• _WHAT IS REQUIRED_: Each entry must appear again exactly as it does in the source.

+++ INPUT DATA +++

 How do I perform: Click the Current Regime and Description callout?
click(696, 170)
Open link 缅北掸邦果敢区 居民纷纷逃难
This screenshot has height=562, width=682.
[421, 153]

+++

• _EXERCISE ANSWER_:
 How do I perform: Click the Current Regime and Description callout?
click(696, 170)
Open link 缅北掸邦果敢区 居民纷纷逃难
This screenshot has height=562, width=682.
[421, 153]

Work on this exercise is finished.